S'il est vrai que le réchauffement climatique pourrait entraîner quelques conséquences positives au Canada, comme de meilleures récoltes dans certains cas, les chercheurs s'accordent «en général pour affirmer que les impacts négatifs seront plus importants», mentionne le gouvernement canadien dans le quatrième Rapport national du Canada sur les changements climatiques.
Urgence d'agir
Pour les écologistes, il est urgent d'agir. Plusieurs groupes écologistes ont demandé au gouvernement canadien d'adopter la version modifiée de la Loi sur la qualité de l'air et sur les changements climatiques, telle qu'amendée par un comité de la Chambre des communes.
«Ce n'est pas parfait, mais il y a beaucoup de choses importantes qui sont inscrites dans cette loi maintenant», affirme Clare Demerse, analyste des politiques sur les changements climatiques à l'Institut Pembina. Elle salue notamment la présence dans la nouvelle mouture de ce projet de loi de cibles absolues de réduction des gaz à effet de serre.
Jusqu'à maintenant, «le gouvernement préconise un système de cibles d'intensité», dit Mme Demerse. Plutôt que de réduire en termes absolus les émissions de GES, il s'agit alors par exemple de diminuer la quantité d'émissions par baril de pétrole, par tonne d'acier ou par unité de produit intérieur brut (PIB). «Si la production augmente, il est possible que les émissions de gaz à effet de serre augmentent aussi, même si les cibles d'intensité sont atteintes», déplore-t-elle.
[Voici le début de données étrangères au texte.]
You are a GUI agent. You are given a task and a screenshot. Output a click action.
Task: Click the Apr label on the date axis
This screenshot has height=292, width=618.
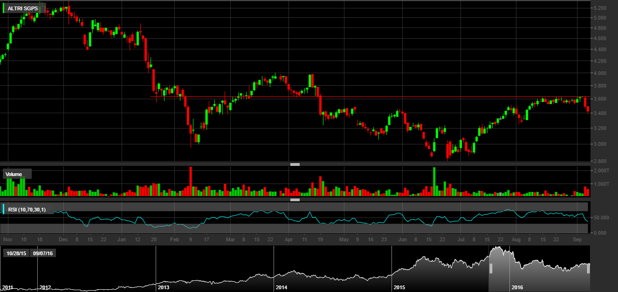[x=288, y=239]
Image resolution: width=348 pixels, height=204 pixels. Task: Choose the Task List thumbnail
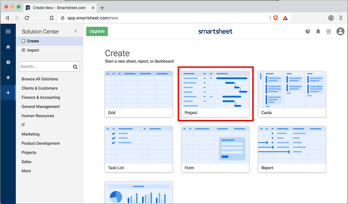(139, 149)
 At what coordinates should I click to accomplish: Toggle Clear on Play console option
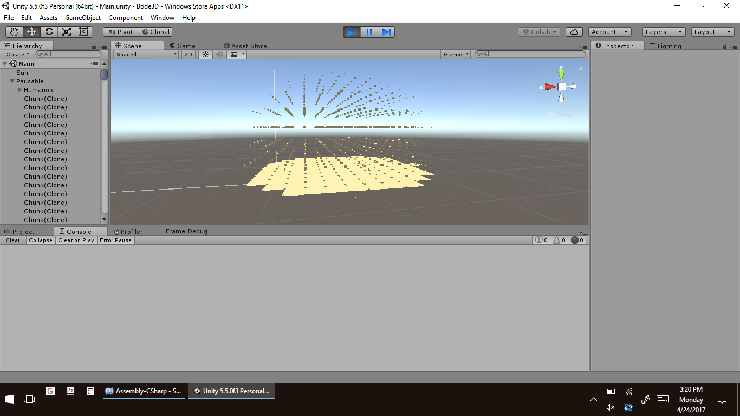[76, 240]
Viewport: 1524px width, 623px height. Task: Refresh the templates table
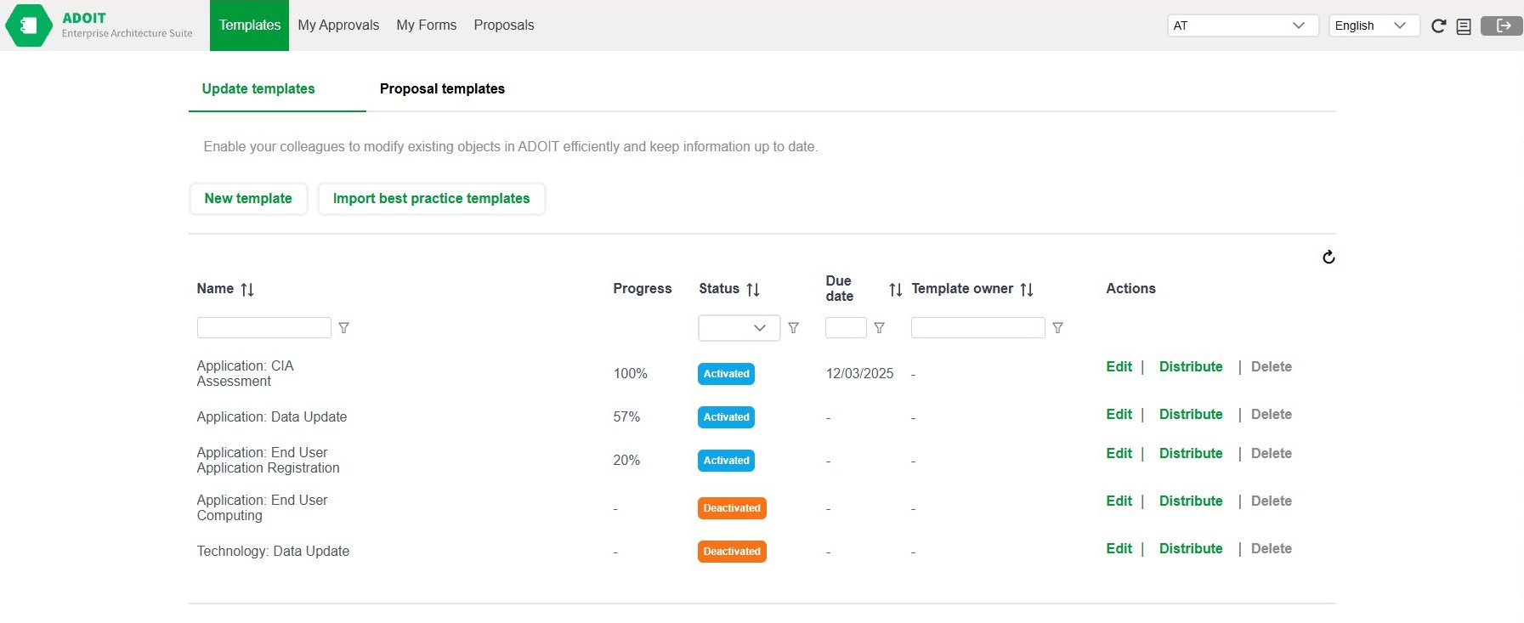coord(1329,257)
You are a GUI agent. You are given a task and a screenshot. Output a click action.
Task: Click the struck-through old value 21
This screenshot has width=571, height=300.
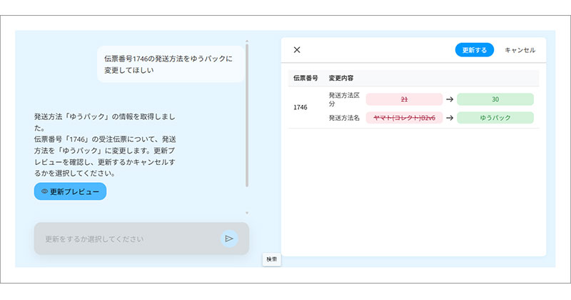404,99
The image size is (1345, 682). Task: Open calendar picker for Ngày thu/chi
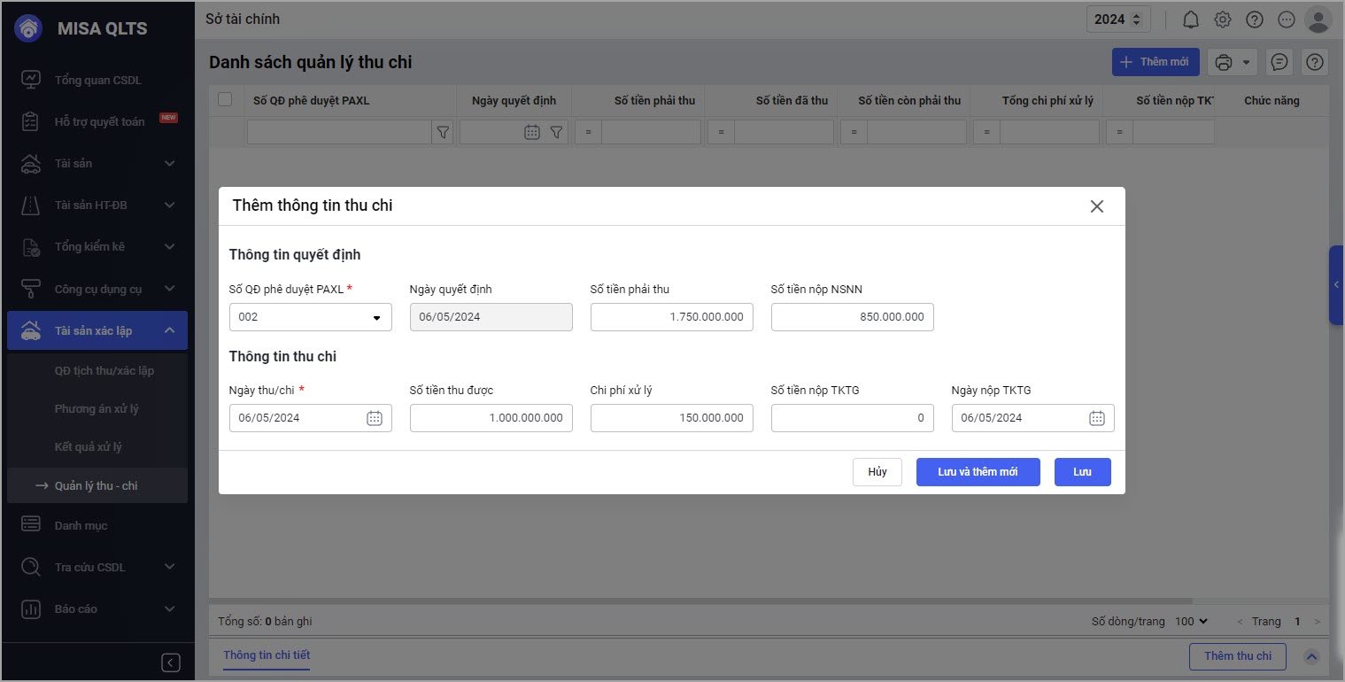375,418
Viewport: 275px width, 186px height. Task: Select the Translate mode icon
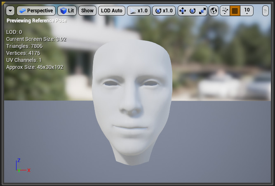click(183, 11)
À son avis, les mesures du plus récent budget fédéral en matière de changements climatiques ne sont pas suffisantes. Le budget consacre un montant de 1,5 milliard de dollars à l'écofiducie destinée à appuyer les projets des provinces et territoires pour améliorer la qualité de l'air et réduire les émissions de GES. Le gouvernement actuel avait toutefois antérieurement réduit les fonds consacrés à la lutte contre les changements climatiques, ont fait remarquer des écologistes. Le budget de cette année comprend néanmoins un certain nombre de mesures écologiques, dont un incitatif financier à l'achat de véhicules qui consomment peu de carburant.
À la suite de la parution du rapport du GIEC, le gouvernement Harper a en outre affirmé le 6 avril qu'il annoncerait dans les semaines qui viennent des cibles contraignantes de réduction des GES et de la pollution atmosphérique.
Pour Mme Moorhouse et Mme Demerse, il importe de fixer des cibles absolues à court, moyen et long termes, et de mettre en oeuvre des mesures pour les atteindre, dans une optique d'efficacité énergétique et en ayant recours par exemple à des technologies moins polluantes et à des formes d'énergie renouvelables.
Objectifs de réduction des GES
Dans le cadre du protocole de Kyoto, le Canada s'est engagé à réduire d'ici 2012 ses émissions de gaz à effet de serre de 6 % par rapport au niveau de 1990. En 2004, les émissions de GES du Canada avaient augmenté de près de 27 % par rapport à ce niveau.
Pour Emilie Moorhouse et Clare Demerse, le Canada peut encore atteindre l'objectif qu'il s'était fixé dans le cadre du protocole de Kyoto. «Il n'est pas trop tard», estime Mme Demerse. «Il est probablement trop tard pour le faire entièrement ici au Canada, mais Kyoto donne aux États la possibilité d'investir dans des projets "verts" dans des pays en développement [pour atteindre leurs objectifs]», dit-elle.
L'Institut Pempina soutient que le Canada devrait par la suite réduire ses émissions de GES de 25 % par rapport au niveau de 1990 d'ici 2020, et de 80 % d'ici 2050.
«C'est ambitieux», mais c'est ce qui sera nécessaire pour que la température n'augmente pas de plus de 2°C, affirme Clare Demerse.